* _Apply what you read_
**a)** In the Redhill article, rewrite the passage between "I ask Redhill" and "city at all.", inclusive, swapping "amnesia" for "forgetfulness".
**b)** List every occupation the Redhill article attributes to Michael Redhill.
**c)** Extend the Redhill article, picking up right after its final sentence.

* _Text section_
↓

Michael Redhill is one of the very few people to share my excitement about the manholes.

I first discovered them in the late 1980s, just after I'd moved into a working-class Portuguese neighbourhood in the downtown west end of this city. They were dated 1889, and every time I spotted one I imagined life in Toronto a century before. What kind of shoes had stepped on them? Where were they bearing their wearers and on what business?

Then, around the turn of the decade, they disappeared, and I have not seen one since.

"I totally sympathize with what what you're talking about," sighs the author of Consolation – recently selected as the "One Book" to read by the Toronto Public Library's "Keep Toronto Reading" campaign – on the phone from his home in France.

"That evidence is now gone," says Redhill, whose celebrated second novel is about a city only too keen to bury all existing remnants of its past. "It's just one more link to the place that we come from that was carelessly removed, and it's unfortunate that no attempt at preservation was ever made."

In Consolation, surviving family members of a city historian attempt to honour the dead man's legacy by halting the construction of a new development over a site where the hull of an old ship – perhaps containing a trove of photographic evidence of the city in the mid-19th-century – emerges like a mastodon skeleton from the rubble.

In the book's parallel narrative, the former pharmacist responsible for taking some of the photographs wanders the 1850s streets of a new Canadian city – one as strange to the reader as it is to the book's displaced Englishman, but in the latter instance because it's a place where the past is as hidden from its modern inhabitants as the future was to those who long ago lived there.

"I have a strange habit of walking down streets and staring up, rather than looking at shopfronts and stuff like that," explains Redhill, a playwright, literary editor, actor and novelist who moved to Toronto over forty years ago (when less than a year old) from Baltimore.

"And I found that through my life, living in the city of Toronto, I look above the Pizza Pizza sign and I look above the other signs and window dressing and I see evidence of a city that no longer exists in the keystones and the decorations that line the tops of buildings.

"That presence of the old city has always moved me."

Redhill began writing Consolation in the late 1990s, motivated equally by the desire to alert his fellow citizens to the historical toll taken by Toronto's "developmental frenzy" as he was to write a book rooted in his city's soil and tell a story that connected two eras in Toronto's relatively brief but criminally neglected civic history.

I ask Redhill how he accounts for that neglect, an apparent civic amnesia blighting Toronto more dramatically than just about any other centre of its size and significance.

"In part because it's a young city. We live in a place that's just over 200 years old now and although it's as old as it's ever been to us who live there, in the context of world cities it's not a very old city at all.

↑

* _Stored dataset items_
↓

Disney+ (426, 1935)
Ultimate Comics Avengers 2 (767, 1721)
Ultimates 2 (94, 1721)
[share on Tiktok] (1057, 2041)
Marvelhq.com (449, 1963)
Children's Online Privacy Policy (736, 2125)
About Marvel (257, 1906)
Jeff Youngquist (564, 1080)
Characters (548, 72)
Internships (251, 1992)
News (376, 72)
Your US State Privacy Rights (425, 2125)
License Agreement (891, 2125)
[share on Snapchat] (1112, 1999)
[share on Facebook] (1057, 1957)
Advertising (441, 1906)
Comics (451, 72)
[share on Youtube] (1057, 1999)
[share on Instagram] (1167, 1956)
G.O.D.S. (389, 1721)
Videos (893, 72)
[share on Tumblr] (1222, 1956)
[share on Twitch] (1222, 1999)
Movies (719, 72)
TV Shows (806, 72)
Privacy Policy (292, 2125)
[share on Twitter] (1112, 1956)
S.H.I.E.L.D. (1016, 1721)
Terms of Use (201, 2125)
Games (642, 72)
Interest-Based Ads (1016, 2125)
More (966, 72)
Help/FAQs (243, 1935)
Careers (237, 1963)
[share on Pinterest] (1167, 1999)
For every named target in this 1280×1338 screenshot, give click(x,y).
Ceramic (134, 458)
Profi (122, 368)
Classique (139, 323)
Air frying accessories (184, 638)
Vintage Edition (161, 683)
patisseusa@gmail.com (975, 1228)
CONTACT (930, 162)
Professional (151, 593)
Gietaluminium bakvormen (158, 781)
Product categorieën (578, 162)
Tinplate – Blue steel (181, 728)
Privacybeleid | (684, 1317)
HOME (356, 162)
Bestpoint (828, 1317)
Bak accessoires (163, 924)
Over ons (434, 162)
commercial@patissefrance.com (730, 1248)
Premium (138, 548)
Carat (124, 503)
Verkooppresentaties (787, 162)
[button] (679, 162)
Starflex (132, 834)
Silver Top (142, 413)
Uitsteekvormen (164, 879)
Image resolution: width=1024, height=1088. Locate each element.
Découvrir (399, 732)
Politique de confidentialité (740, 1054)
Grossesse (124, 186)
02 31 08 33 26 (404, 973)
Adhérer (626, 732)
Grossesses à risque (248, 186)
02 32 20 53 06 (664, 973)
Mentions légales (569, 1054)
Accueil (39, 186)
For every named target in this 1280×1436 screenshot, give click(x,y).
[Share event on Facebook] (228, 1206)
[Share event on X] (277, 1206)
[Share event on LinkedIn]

↑

* _Expected responses_
**a)**
I ask Redhill how he accounts for that neglect, an apparent civic forgetfulness blighting Toronto more dramatically than just about any other centre of its size and significance.

"In part because it's a young city. We live in a place that's just over 200 years old now and although it's as old as it's ever been to us who live there, in the context of world cities it's not a very old city at all.

**b)** playwright, literary editor, actor, novelist

**c)**
"And like most young adults or adolescents, fashion is sometimes more important than common sense. I think that different corners of the city find themselves occasionally caught up in this desire to try on something new ... That kind of spontaneity is good, I think, but I think it has to be counterbalanced by a sense of the place it's going up in, how it's going to be used and what will happen to if after we're gone."

Redhill recalls being thunderstruck by a series of photographs he discovered in book by William Dendy called Lost Toronto. A 360-degree panorama consisting of thirteen shots of the city taken in 1856 from a hotel at the corner of Simcoe and York Streets, the pictures sparked in the author a kind of hypothetical reverie of the city that once was. In fictional form, the photos would also come to play a key role in Consolation.

"Seeing those pictures," recalls Redhill, "And reading Dendy's narrative of what happened in those streets and in those buildings and in those shops and who lived in that city, it just brought it all to life."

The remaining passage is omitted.